As the urgency to address environmental, social and governance (ESG) challenges continues to mount, business schools are recognizing the need to equip future leaders with the knowledge and skills necessary to make a difference beyond the confines of business: in wider society. This is reflected in the integration of sustainability principles into Master in Management (MiM) programs.
Traditionally, business education has focused primarily on financial metrics and profit maximization. However, the tide is turning, and leading business schools around the world are reimagining their MiM curricula to ensure that graduates possess not only a solid foundation in business fundamentals but also a deep understanding of sustainability principles.
Imen Mejri, the MIM program director at Frane’s NEOMA Business School, says: “Today, there is a growing demand for training in the issues and complexities of sustainability and ethics, from students, teachers and companies alike. This new generation is keenly aware of these issues, and it is our role to show them in practical terms, through experience, that they have the capacity to transform not only organizations but also the environment.”
Environmental issues now feature in 100 percent of the school’s masters programs. But NEOMA is working to go further and ensure that environmental and social-transition issues are integrated into 100 percent of every module by 2027.

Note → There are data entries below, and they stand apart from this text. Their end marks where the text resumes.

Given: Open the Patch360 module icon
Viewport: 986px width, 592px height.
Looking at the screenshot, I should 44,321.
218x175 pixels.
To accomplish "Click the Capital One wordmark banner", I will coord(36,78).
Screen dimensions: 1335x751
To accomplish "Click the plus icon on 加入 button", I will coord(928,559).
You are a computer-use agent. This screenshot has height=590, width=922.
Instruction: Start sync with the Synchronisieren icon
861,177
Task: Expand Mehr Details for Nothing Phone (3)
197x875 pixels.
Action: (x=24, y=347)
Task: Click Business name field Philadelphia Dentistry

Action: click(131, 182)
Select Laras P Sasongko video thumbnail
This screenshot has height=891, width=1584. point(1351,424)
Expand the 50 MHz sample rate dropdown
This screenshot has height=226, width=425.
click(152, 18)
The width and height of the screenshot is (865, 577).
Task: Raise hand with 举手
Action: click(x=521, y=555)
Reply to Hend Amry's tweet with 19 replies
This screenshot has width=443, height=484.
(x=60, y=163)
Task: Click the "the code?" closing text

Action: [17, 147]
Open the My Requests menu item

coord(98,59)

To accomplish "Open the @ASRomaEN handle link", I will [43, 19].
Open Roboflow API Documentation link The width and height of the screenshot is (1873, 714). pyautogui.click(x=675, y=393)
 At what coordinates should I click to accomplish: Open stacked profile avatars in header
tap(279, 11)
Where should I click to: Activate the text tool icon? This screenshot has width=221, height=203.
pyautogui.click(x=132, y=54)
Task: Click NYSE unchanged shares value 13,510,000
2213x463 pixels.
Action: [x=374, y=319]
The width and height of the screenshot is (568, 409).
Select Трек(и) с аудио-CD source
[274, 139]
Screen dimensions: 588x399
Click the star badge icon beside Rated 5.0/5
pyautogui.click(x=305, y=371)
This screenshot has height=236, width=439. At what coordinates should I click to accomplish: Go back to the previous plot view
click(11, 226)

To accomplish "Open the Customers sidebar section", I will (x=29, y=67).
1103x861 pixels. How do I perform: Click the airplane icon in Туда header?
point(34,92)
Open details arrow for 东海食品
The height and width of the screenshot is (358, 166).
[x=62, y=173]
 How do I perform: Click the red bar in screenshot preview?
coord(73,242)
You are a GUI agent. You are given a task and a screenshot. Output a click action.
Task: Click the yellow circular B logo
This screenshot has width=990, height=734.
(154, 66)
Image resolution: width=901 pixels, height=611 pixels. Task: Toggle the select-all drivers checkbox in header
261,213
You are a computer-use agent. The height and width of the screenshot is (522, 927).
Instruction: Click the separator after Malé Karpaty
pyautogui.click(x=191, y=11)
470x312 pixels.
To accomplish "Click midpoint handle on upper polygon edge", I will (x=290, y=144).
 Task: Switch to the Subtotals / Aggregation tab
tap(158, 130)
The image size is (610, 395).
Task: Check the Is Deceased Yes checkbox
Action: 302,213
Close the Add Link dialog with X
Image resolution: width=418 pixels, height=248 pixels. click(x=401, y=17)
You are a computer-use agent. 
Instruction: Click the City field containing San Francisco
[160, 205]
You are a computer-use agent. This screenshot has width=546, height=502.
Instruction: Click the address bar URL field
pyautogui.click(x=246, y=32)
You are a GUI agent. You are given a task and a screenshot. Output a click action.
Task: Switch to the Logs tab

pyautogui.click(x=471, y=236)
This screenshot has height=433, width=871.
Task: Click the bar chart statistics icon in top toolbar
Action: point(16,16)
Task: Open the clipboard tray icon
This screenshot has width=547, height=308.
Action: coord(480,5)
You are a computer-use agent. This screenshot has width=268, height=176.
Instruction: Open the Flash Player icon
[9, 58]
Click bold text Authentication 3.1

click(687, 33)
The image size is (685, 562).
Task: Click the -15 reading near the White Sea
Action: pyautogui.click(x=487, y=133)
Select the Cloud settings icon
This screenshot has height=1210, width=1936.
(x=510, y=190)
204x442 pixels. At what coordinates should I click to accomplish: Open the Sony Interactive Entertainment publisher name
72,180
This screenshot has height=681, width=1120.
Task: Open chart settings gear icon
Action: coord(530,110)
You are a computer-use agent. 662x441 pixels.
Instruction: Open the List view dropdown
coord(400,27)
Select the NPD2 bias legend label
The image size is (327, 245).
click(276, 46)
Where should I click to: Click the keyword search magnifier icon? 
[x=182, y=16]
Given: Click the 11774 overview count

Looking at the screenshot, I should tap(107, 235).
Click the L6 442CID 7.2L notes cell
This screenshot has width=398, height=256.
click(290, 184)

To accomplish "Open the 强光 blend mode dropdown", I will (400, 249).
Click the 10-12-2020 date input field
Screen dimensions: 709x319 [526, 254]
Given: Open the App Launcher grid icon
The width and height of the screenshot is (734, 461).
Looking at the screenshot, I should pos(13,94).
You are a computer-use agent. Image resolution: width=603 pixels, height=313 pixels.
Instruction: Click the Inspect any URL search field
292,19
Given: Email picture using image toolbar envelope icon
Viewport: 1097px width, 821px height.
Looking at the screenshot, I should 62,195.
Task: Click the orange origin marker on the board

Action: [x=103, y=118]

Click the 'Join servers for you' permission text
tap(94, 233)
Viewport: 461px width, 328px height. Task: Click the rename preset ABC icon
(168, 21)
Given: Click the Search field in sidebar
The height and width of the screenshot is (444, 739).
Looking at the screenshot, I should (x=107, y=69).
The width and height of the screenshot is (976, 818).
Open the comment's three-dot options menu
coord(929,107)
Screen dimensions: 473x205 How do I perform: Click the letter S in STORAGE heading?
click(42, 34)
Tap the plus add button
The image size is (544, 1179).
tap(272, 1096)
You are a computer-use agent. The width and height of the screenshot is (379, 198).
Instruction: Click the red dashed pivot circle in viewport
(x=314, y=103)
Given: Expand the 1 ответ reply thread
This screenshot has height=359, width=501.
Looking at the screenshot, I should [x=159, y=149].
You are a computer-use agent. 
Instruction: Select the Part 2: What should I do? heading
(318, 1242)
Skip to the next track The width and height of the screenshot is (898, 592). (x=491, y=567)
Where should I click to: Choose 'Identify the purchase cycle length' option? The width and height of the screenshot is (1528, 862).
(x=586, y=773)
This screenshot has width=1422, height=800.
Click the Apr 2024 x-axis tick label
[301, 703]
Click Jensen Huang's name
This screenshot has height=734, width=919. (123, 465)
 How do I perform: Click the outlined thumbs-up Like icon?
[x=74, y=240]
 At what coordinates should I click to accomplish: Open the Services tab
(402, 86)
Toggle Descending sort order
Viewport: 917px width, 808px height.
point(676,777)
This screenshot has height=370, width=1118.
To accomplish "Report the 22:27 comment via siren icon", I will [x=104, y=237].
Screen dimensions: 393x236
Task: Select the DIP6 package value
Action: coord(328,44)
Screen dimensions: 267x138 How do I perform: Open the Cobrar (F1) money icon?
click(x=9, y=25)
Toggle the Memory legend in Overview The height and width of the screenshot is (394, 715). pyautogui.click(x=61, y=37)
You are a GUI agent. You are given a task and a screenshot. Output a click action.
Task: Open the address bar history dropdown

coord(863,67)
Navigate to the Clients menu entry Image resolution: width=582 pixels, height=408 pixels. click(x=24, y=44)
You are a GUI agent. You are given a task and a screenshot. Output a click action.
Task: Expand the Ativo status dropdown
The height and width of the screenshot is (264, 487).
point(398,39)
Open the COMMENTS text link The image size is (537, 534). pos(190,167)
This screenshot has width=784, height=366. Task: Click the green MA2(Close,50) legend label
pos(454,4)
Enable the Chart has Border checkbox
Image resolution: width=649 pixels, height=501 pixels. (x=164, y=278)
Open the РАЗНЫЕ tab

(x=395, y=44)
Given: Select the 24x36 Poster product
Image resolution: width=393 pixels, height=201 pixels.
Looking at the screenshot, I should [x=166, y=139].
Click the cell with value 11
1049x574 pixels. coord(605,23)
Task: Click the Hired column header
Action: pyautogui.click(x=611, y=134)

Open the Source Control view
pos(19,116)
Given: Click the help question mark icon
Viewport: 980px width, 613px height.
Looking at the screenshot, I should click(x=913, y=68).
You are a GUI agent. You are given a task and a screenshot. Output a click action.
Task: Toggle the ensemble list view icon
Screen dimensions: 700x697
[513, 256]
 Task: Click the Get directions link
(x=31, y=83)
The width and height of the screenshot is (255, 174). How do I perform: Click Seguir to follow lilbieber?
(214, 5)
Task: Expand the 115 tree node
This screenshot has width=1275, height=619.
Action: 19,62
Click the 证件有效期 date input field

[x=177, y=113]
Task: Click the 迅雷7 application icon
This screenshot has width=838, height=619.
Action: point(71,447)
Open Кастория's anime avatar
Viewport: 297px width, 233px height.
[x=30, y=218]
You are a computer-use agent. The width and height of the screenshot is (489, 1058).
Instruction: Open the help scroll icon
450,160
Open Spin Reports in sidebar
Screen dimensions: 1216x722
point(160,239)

From courses that delve into sustainable supply chain management and impact investing to experiential projects that tackle real-world sustainability challenges, business schools are striving to empower students with the knowledge and skills to navigate complex sustainability issues.
Some have gone father and launched entire degree programs focused on these topics. Rotterdam School of Management’s MSc Global Business and Sustainability program challenges students to use the UN’s Sustainable Development Goals and ethics to address global challenges such as poverty, environmental degradation and inequality. The curriculum addresses how to drive the transition to a more sustainable society while balancing stakeholder, environmental and social interests.
“Our students come to RSM knowing that our mission is to have them be a force for positive change in the world. Many of them choose to study here for this reason, and they have an expectation that we will help them to become a different kind of leader – someone who can find management success while also being an agent of positive change,” says RSM’s dean of education, Michel Lander.
By integrating sustainability into MiM programs, business schools are responding to the pressing demands of both students and employers.
Today’s students, often hailing from the millennial and Gen Z generations, are increasingly concerned about climate change, social inequality and ethical business practices. They expect their education to align with their values and equip them to drive positive change in their future careers.
“Pretty much every person in a tertiary education setting agrees that climate change, but also connected issues such as inequality and migration, are major challenges that businesses need to help solve,” says Roland Siegers, director of masters programs at ESMT Berlin.
The school’s Master in Global Management program integrates courses such as “Human Rights in Business”, exploring the dilemmas that senior decision-makers face when operating in legal and cultural environments that diverge from the stated values of the company. This seminar is offered in collaboration with the Institute for Human Rights in Business, an external organization.
Likewise, employers across industries are recognizing the need for managers who can balance profitability with environmental and social responsibility. “The main employers of our graduates value this content and believe sustainability to be no longer a question or debate. Their new employees should have been educated in the right way to contribute to it,” says Ciara Sutton, director of the Master in International Business at Stockholm School of Economics.
Like many other business schools Stockholm also seeks to foster a culture of ethical decision-making and responsible behavior among the MiM student body, starting in the admissions process. “Our short-listed applicants are required to solve a real business case from one of our corporate partners, that is always focused on sustainability and/or ethics. This allows us to select not only on analytical ability, but also prioritize students with values that match the program’s philosophy,” says Sutton.
“We know that it also serves as a strong signaling tool to ensure candidates begin the program knowing the focus of our program content and intended learning outcomes,” she adds.
Business schools also recognize the importance of ensuring that sustainability and ethics are integrated throughout the entire curriculum, rather than being limited to individual courses. “We encourage every faculty member to include sustainability aspects relevant to their field. For example, in accounting you can address ESG reporting,” says Kerstin Fehre, director of the Masters in International Management and Strategy at Vlerick Business School in Belgium.
Schools such as Vlerick are also taking innovative approaches including hands-on experiential projects that focus on wider issues in society. “In all action-oriented learning opportunities, where students are working on a real-life challenge, we proactively ask the companies to include sustainability-related challenges,” says Fehre. “In this way, our students learn not only about the topic’s importance and urgency from a societal perspective but also from a business perspective.”